Les quotas de genre dans les listes de candidats peuvent-ils renforcer le pouvoir des femmes ? Résultats d’une analyse de régression par discontinuité.

Chercheur principal : Omar Barroso Khodr

Auteurs: Manuel Bagues et Pamela Campa

Titre original: Les quotas de genre dans les listes de candidats peuvent-ils renforcer le pouvoir des femmes ? Résultats d’une analyse de régression par discontinuité.

Lieu de l'intervention : Espagne

Taille de l'échantillon : Municipalités de plus de 3 000 habitants

Variable principale d'intérêt : L’impact de l’introduction de quotas en 2007, en tirant parti de la variation offerte par les municipalités qui comptaient environ 5 000 habitants en janvier 2006 ; étudier l’ampleur des quotas en 2011.

Type d'intervention : Politiques de quotas et incitations électorales.
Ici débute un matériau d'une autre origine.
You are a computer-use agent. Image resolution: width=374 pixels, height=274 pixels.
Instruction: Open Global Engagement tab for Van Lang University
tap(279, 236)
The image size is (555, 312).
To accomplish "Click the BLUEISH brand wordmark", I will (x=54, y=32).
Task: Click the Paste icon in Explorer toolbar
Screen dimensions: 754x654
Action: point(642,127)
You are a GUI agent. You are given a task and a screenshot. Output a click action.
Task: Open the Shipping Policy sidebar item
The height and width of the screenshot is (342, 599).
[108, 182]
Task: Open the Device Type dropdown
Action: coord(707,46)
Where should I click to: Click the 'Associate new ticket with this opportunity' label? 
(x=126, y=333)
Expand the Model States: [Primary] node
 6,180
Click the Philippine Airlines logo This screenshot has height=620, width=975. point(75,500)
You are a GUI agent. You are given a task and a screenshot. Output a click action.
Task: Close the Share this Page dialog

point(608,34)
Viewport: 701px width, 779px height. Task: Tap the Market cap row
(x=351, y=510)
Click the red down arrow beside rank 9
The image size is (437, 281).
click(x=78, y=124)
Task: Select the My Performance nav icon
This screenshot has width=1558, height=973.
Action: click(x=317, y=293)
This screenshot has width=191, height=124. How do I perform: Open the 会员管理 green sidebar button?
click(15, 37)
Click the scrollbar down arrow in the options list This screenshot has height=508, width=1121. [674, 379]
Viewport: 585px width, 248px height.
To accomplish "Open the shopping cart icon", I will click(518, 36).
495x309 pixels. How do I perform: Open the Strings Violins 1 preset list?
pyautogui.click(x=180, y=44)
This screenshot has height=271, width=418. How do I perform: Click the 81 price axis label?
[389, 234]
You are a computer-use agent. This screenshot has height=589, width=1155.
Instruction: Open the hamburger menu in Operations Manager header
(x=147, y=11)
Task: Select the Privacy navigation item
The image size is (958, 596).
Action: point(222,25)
Méthodologie: Régression linéaire multiple ; discontinuité de régression (RDD) ; étude comparative ; et étude d'optimisation.

Résumé

Les auteurs présentent une analyse approfondie des effets à court et moyen terme des quotas de genre sur les listes de candidats, à partir de données issues des élections locales espagnoles. Dans le cadre d'un système de listes bloquées à représentation proportionnelle, les quotas ont été introduits en 2007 dans les communes de plus de 5 000 habitants, puis étendus en 2011 aux communes de plus de 3 000 habitants. À l'aide du modèle de régression par discontinuité, les auteurs ont constaté que les quotas ont augmenté la représentation des femmes sur les listes de candidats d'environ 8 points de pourcentage et parmi les conseillers municipaux de 4 points de pourcentage. Cependant, sur trois tours d'élection, aucune variation significative n'a été observée concernant plusieurs variables liées à la qualité des personnalités politiques, à la probabilité pour les femmes d'accéder à des postes à responsabilité tels que cheffe de parti ou maire, ou encore à la taille et à la composition des finances publiques. Globalement, l'analyse suggère que les quotas sur les listes de candidats ne parviennent pas à lever les obstacles empêchant les femmes de jouer un rôle influent en politique.

  1. Problème de politique

D’après les auteurs, plusieurs enjeux politiques importants se posent quant à la mise en œuvre et à l’efficacité des quotas de genre pour les candidats. Ces enjeux soulignent que les quotas ne constituent pas une solution simple et universelle, et que leur succès dépend d’une planification rigoureuse et de facteurs contextuels.

L'un des principaux enjeux politiques concerne la conception et l'application des lois sur les quotas. L'étude souligne que, pour que les quotas augmentent efficacement le nombre de femmes sur les listes de candidats, ils doivent être obligatoires et rigoureusement appliqués (Besley et al., 2017). Un défaut majeur de planification que les décideurs politiques doivent corriger est la possibilité que les partis manipulent le système, par exemple en attribuant des femmes à des postes non éligibles sur les listes, ce qui compromettrait l'effet escompté de la mesure (Born et al., 2019).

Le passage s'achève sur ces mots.